If folk wondered/hoped/were frightened that John Key’s second term would see him unleash the hounds of radical reform, with yesterday’s announcement of a ten-point five-year plan—one complete with “Key Performance Indicators” ranging from the fantastic to the fatuous—we all now have our answer: He’s not Margaret Thatcher, he’s her wet-bus-ticket successor John Major.
Major defined dullness and lack of imagination. Comparing him to Mrs Thatcher, one wag pointed out that at least with her there was a character to assassinate. To call him grey, said another, would be an insult to porridge.

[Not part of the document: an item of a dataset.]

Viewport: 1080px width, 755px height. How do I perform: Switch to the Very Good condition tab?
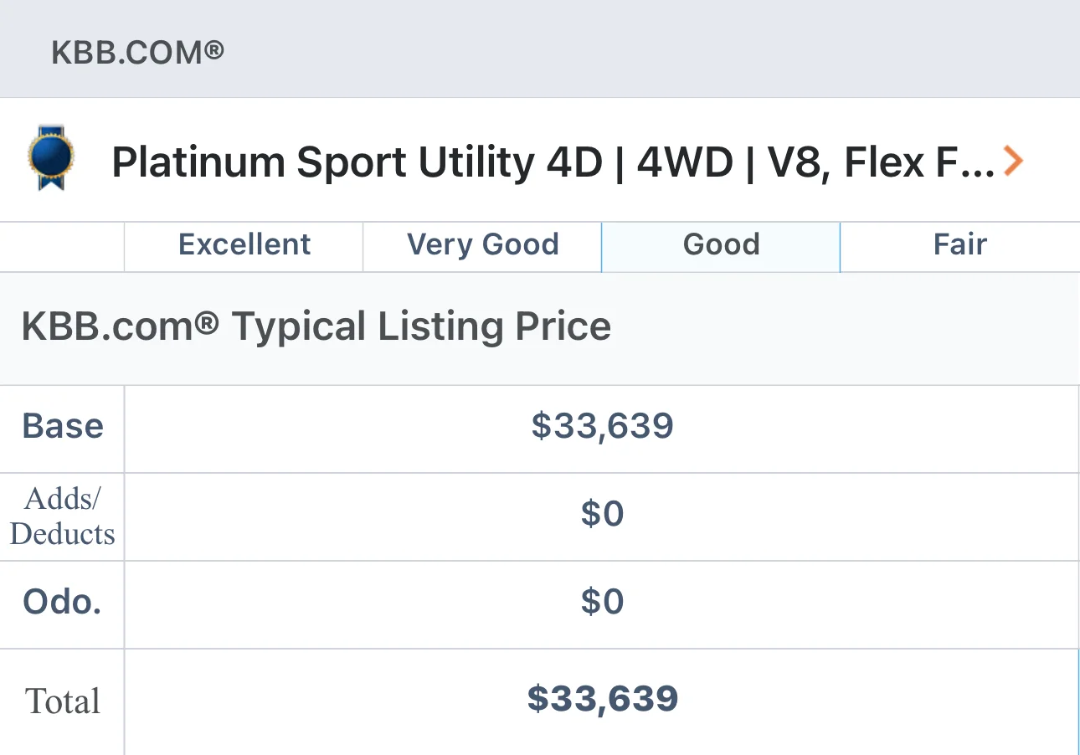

Ask Major “what’s your big idea,” and like Key his answer would be “ I haven’t got one.” After Major found the Prime Ministership thrust upon him however, this grey shell of a man struggled to find something, anything, with which to define the premiership he’d found himself in. And in 1992 he found it: in the depths of recession with millions unemployed, his “big idea” was a so-called “Citizen’s Charter”—complete with “Key Performance Indicators” ranging from the fantastic to the fatuous. Things like a formal public promise to signpost toilets. Performance targets for late trains. And a “cones hotline” complete with quotas for road-cone reduction on highways.
Much like John Key’s bold promises of yesterday, really, and just as easy to fudge.
So we could say yesterday was John Key’s “cones hotline” moment—the defining moment of his premiership.
Which is not intended as a compliment.